** Records supplied follows **
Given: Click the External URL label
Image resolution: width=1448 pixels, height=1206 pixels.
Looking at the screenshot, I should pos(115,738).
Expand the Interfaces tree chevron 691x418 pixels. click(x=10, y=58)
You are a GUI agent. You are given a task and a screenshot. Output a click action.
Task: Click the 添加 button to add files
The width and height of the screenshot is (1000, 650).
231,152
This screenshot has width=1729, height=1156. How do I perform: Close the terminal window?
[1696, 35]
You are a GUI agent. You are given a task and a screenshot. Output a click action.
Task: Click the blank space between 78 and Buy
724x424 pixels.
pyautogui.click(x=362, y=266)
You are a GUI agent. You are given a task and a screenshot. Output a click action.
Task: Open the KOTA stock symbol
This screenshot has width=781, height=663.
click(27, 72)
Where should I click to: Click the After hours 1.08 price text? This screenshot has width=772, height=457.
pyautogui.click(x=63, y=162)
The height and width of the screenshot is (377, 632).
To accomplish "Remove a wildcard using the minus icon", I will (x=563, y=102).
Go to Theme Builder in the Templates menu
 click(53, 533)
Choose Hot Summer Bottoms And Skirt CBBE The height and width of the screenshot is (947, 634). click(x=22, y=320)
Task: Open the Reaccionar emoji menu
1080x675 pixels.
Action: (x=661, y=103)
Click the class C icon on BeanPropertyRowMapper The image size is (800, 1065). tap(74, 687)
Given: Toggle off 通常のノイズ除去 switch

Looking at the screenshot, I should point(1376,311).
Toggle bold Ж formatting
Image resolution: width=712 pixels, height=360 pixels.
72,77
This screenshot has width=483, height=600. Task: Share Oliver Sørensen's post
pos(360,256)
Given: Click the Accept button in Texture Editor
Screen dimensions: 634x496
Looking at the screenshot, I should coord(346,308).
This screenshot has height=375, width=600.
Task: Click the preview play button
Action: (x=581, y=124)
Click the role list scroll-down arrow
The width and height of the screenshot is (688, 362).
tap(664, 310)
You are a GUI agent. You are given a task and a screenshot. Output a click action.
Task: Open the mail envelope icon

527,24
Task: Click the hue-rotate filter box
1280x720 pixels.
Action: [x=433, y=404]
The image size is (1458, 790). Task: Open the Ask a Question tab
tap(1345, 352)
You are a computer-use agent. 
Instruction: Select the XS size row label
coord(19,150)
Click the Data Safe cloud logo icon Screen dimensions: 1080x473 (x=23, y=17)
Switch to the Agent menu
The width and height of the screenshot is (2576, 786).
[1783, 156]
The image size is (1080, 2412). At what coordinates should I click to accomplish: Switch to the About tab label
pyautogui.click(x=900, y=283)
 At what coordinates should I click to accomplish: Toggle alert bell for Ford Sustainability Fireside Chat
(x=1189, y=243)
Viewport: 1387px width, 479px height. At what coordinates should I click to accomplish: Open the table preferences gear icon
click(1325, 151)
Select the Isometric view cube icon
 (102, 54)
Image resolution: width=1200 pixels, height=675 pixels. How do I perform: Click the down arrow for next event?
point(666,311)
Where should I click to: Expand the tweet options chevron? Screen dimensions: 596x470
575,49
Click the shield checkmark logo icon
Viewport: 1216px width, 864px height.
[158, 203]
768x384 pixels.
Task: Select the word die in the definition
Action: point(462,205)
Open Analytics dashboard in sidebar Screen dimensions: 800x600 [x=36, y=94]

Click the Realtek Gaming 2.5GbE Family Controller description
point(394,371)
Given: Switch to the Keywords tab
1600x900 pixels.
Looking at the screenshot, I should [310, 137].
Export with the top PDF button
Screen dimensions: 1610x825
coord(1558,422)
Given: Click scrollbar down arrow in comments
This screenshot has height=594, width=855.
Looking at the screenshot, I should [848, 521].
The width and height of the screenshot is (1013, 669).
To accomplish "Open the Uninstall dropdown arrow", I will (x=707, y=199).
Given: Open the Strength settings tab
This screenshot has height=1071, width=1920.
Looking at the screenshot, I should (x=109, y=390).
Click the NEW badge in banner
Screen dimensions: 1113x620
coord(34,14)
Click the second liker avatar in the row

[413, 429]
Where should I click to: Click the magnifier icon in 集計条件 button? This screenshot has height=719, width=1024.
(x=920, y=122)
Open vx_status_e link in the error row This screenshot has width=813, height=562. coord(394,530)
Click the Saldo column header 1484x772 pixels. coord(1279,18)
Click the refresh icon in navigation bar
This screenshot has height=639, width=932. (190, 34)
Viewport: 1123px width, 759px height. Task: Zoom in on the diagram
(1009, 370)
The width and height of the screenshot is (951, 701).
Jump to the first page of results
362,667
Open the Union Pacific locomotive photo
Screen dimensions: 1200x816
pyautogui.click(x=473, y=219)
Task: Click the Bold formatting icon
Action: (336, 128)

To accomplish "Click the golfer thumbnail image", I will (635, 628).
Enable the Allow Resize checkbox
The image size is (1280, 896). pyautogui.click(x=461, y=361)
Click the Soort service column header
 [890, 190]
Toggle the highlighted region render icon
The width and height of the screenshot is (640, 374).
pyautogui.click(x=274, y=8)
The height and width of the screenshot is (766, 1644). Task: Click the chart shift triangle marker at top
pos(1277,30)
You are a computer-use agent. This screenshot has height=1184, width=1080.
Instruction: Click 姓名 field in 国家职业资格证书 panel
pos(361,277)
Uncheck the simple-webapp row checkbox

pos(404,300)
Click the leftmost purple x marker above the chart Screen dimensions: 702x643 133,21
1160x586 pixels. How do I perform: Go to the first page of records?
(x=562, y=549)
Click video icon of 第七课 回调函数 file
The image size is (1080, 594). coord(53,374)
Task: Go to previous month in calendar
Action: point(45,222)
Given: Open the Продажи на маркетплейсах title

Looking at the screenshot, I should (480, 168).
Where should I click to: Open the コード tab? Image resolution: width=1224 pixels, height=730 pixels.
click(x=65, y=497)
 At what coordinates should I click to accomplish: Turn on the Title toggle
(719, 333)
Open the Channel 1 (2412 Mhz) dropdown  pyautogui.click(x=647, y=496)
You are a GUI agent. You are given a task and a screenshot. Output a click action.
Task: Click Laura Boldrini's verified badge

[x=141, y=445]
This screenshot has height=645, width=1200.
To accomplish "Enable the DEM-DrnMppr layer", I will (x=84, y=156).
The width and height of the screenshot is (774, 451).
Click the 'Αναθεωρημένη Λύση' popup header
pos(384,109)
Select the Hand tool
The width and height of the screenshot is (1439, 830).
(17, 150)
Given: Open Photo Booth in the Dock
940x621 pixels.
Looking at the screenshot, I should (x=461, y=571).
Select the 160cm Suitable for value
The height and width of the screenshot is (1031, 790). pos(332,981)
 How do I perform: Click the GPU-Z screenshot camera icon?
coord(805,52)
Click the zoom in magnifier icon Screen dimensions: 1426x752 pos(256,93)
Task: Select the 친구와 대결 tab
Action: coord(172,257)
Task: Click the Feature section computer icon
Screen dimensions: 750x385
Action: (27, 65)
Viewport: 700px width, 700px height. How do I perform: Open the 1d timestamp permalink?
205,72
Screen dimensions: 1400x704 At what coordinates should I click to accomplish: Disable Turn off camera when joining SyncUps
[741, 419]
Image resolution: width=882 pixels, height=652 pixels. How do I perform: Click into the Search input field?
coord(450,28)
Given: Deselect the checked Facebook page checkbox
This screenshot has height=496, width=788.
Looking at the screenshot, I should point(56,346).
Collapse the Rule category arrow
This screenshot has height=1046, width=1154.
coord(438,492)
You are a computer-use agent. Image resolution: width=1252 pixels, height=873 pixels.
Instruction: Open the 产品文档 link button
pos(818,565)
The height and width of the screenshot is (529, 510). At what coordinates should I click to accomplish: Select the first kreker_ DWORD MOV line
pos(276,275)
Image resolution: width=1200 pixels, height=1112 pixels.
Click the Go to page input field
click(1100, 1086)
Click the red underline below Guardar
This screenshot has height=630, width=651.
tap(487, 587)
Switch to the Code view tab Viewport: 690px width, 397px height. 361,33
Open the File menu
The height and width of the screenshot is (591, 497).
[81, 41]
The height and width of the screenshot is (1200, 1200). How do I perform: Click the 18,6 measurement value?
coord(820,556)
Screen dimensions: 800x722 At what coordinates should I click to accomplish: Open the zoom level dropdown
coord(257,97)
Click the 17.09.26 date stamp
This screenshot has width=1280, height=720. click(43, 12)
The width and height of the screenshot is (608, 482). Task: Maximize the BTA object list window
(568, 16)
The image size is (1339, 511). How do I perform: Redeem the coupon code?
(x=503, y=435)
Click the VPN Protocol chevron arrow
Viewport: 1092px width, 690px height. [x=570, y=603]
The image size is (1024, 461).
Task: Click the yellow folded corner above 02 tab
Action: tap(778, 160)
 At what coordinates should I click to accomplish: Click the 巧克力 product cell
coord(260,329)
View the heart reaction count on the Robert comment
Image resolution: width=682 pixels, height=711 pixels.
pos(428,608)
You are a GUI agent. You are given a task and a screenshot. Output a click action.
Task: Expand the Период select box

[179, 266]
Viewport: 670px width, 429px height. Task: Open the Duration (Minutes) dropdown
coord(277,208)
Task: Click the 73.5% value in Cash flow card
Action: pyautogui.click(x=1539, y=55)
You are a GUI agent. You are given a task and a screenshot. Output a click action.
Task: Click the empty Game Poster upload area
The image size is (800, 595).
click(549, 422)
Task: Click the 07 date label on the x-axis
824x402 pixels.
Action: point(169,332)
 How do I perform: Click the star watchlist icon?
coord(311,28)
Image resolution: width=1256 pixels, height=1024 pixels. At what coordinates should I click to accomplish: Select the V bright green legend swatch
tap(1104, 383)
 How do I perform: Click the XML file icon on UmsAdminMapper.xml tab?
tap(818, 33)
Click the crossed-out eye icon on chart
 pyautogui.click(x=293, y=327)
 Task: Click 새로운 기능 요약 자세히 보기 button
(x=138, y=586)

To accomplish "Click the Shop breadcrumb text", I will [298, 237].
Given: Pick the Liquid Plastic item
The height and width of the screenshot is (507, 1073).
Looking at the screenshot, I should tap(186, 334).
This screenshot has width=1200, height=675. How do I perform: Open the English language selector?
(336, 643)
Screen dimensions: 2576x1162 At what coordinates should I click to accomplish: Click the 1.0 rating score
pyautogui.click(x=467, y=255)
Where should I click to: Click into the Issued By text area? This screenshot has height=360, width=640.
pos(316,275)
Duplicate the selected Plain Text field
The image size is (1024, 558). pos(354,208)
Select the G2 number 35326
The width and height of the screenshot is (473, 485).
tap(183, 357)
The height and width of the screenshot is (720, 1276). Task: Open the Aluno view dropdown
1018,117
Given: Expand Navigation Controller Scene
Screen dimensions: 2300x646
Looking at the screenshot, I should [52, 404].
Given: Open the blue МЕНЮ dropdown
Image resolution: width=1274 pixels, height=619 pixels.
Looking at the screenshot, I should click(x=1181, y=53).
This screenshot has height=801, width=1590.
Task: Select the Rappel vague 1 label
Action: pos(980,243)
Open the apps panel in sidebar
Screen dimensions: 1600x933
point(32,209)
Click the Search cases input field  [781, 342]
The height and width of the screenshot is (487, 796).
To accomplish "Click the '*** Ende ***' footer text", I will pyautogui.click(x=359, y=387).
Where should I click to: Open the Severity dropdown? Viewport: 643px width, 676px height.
** End of Records supplied **
Work instruction :: Within the data above, the lines from the one with "This screenshot has width=483, height=600." to the one with "Open Analytics dashboard" must be repeated exactly; no other line belongs in the answer.

Response ::
This screenshot has width=483, height=600. Task: Share Oliver Sørensen's post
pos(360,256)
Given: Click the Accept button in Texture Editor
Screen dimensions: 634x496
Looking at the screenshot, I should coord(346,308).
This screenshot has height=375, width=600.
Task: Click the preview play button
Action: (x=581, y=124)
Click the role list scroll-down arrow
The width and height of the screenshot is (688, 362).
tap(664, 310)
You are a GUI agent. You are given a task and a screenshot. Output a click action.
Task: Open the mail envelope icon

527,24
Task: Click the hue-rotate filter box
1280x720 pixels.
Action: [x=433, y=404]
The image size is (1458, 790). Task: Open the Ask a Question tab
tap(1345, 352)
You are a computer-use agent. 
Instruction: Select the XS size row label
coord(19,150)
Click the Data Safe cloud logo icon Screen dimensions: 1080x473 (x=23, y=17)
Switch to the Agent menu
The width and height of the screenshot is (2576, 786).
[1783, 156]
The image size is (1080, 2412). At what coordinates should I click to accomplish: Switch to the About tab label
pyautogui.click(x=900, y=283)
 At what coordinates should I click to accomplish: Toggle alert bell for Ford Sustainability Fireside Chat
(x=1189, y=243)
Viewport: 1387px width, 479px height. At what coordinates should I click to accomplish: Open the table preferences gear icon
click(1325, 151)
Select the Isometric view cube icon
 (102, 54)
Image resolution: width=1200 pixels, height=675 pixels. How do I perform: Click the down arrow for next event?
point(666,311)
Where should I click to: Expand the tweet options chevron? Screen dimensions: 596x470
575,49
Click the shield checkmark logo icon
Viewport: 1216px width, 864px height.
[158, 203]
768x384 pixels.
Task: Select the word die in the definition
Action: point(462,205)
Open Analytics dashboard in sidebar Screen dimensions: 800x600 [x=36, y=94]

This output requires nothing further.